• TEKS YANG DITAMPILKAN:
○ ○ ○ ○ ○ ○ ○
JAMBICORNER.COM, JAMBI - Menggali sejarah sebuah karya seni tulisan kuno yang dituang di atas kain oleh perajin batik, sehingga menjadi sebuah karya seni yang bernilai mahal, bersejarah dan unik pada saat ini.
Batik Incung. Menyebut karya seni Batik Incung satu ini, siapa yang tidak mengenal karya seni ahli waris budaya kuno atau warisan budaya tak benda Indonesia itu. Batik Incung bahkan sudah dikenal dan tersebar luas di seluruh penjuru negeri di Indonesia.
Sejarah dari lahirnya Batik Incung ini memiliki kisah dan perjalanan yang panjang. Ide penuangan Askara Incung pada Batik ini ditemukan oleh seorang wanita yang berjiwa seniman yang tinggal di Kota Jambi.
Batik Incung sendiri, pertama kali lahir di tanah Sakti Alam Kerinci yang merupakan daerah sebelah barat dari Provinsi Jambi tepatnya di perbatasan Sumatera Barat. Batik Incung juga sebagai wadah mengabadikan tulisan-tulisan kuno dari masyarakat Suku Kerinci terdahulu yang merupakan slah satu suku tertua di dunia.
○ ○ ○ ○ ○ ○ ○
• APA YANG DIMINTA:
1. Tuliskan kembali tanpa perubahan bagian teks tentang Batik Incung, mulai dari "Batik Incung. Menyebut" hingga "di Kota Jambi.".
2. Tentukan apakah tiap pernyataan berikut sesuai dengan teks tentang Batik Incung, lalu jawab ya atau tidak disertai kutipan kata-kata penentunya. (a) Ide penuangan aksara Incung pada batik ditemukan oleh seorang pria dari Kerinci. (b) Batik Incung pertama kali lahir di Sakti Alam Kerinci, di sebelah barat Provinsi Jambi. (c) Batik Incung hanya dikenal di Provinsi Jambi.
3. Menurut kalimat pertama teks tentang Batik Incung, karya seni itu memiliki sifat apa saja pada saat ini? Sebutkan semuanya.

[Entri lokasi teks dan butir]
○ ○ ○ ○ ○ ○ ○
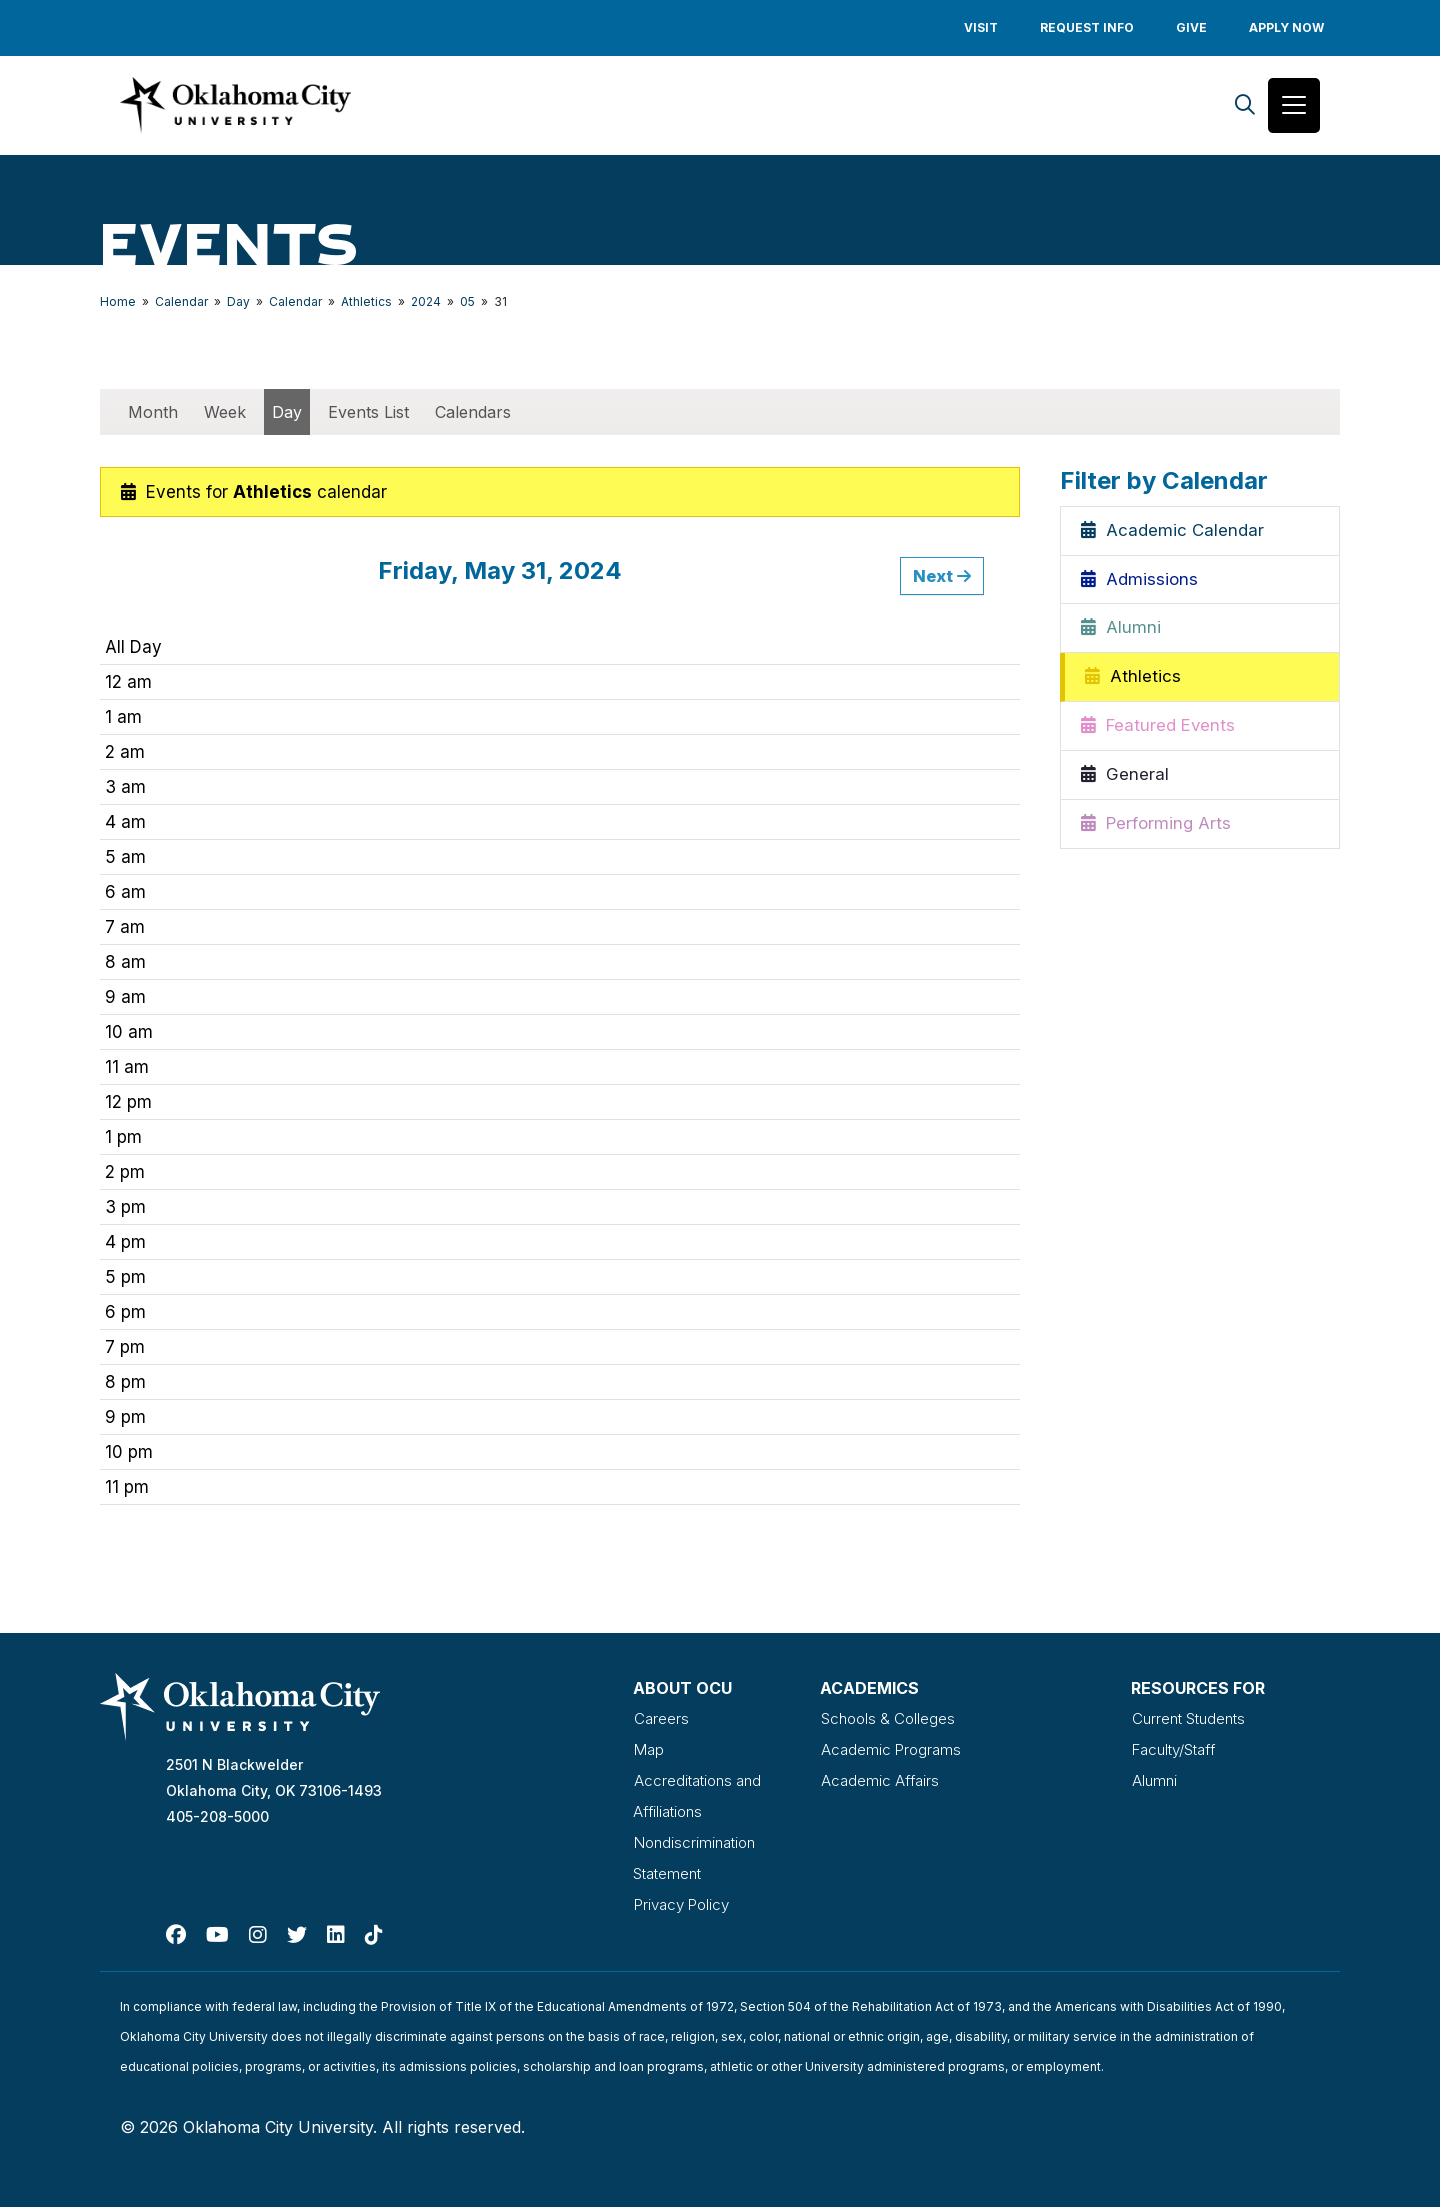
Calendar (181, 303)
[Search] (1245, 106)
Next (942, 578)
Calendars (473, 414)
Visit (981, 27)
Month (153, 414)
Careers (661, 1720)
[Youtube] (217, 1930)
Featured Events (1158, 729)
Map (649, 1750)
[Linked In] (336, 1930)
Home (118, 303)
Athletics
○ ○ ○ ○ ○ ○ ○
• JAWABAN TERURAI:
1.
Batik Incung. Menyebut karya seni Batik Incung satu ini, siapa yang tidak mengenal karya seni ahli waris budaya kuno atau warisan budaya tak benda Indonesia itu. Batik Incung bahkan sudah dikenal dan tersebar luas di seluruh penjuru negeri di Indonesia.
Sejarah dari lahirnya Batik Incung ini memiliki kisah dan perjalanan yang panjang. Ide penuangan Askara Incung pada Batik ini ditemukan oleh seorang wanita yang berjiwa seniman yang tinggal di Kota Jambi.

2.
(a) Tidak: "ditemukan oleh seorang wanita yang berjiwa seniman yang tinggal di Kota Jambi".
(b) Ya: "pertama kali lahir di tanah Sakti Alam Kerinci yang merupakan daerah sebelah barat dari Provinsi Jambi".
(c) Tidak: "sudah dikenal dan tersebar luas di seluruh penjuru negeri di Indonesia".

3. bernilai mahal, bersejarah, unik